Data —
#####
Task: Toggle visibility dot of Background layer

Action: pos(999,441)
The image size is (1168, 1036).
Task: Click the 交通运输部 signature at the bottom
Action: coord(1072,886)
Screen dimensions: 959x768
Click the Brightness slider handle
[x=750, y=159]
#####
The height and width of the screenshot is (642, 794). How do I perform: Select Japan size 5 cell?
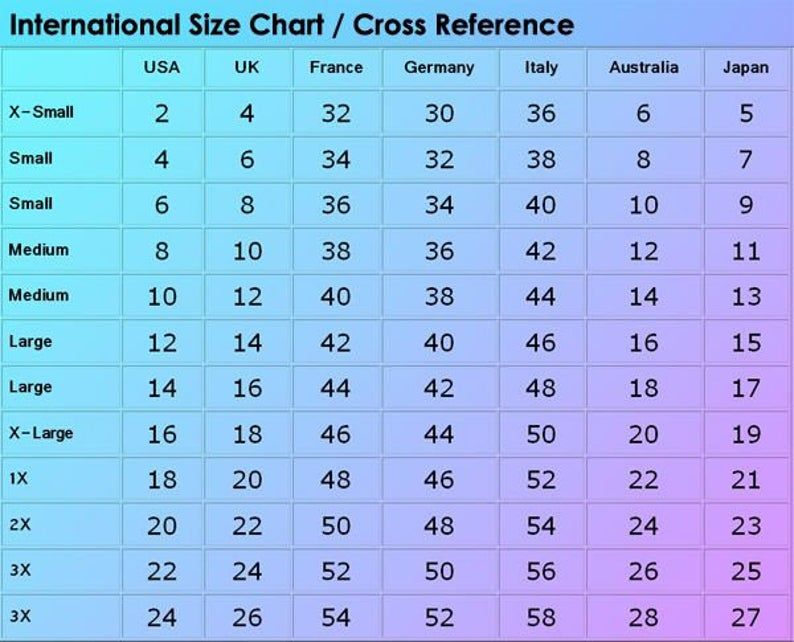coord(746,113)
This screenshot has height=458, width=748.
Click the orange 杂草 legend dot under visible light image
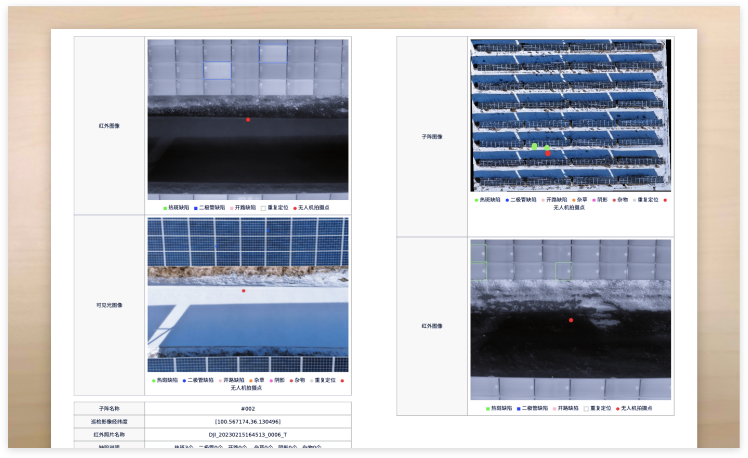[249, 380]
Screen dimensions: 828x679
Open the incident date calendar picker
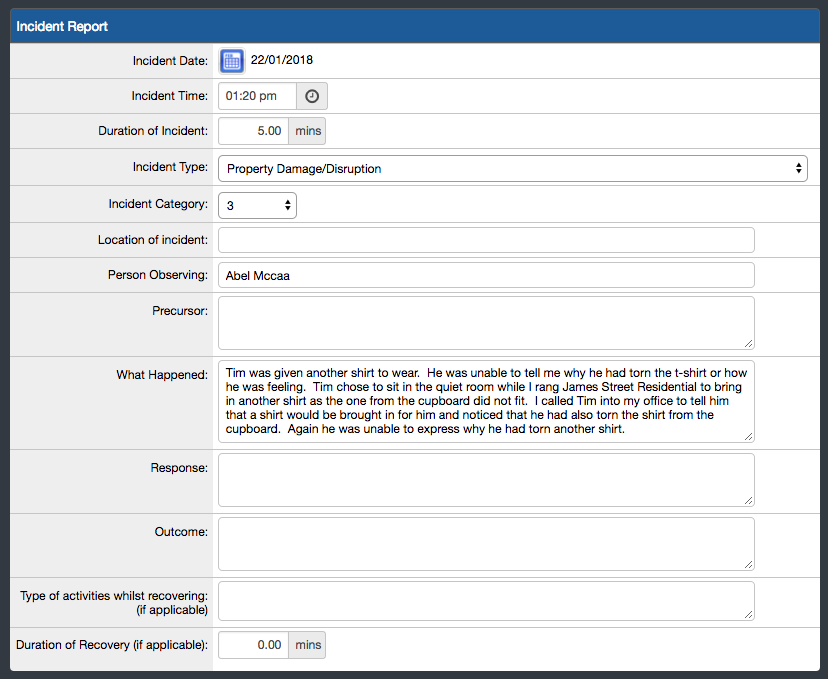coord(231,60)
#####
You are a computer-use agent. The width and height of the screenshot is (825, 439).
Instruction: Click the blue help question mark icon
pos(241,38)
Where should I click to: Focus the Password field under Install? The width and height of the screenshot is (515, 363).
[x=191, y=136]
#####
What is required —
Can you rewrite the items from the line with "Where should I" through the line with "[x=191, y=136]", substituting "Username" for "Password" and leaving everything else unchanged?

Response to this exercise —
Where should I click to: Focus the Username field under Install? The width and height of the screenshot is (515, 363).
[x=191, y=136]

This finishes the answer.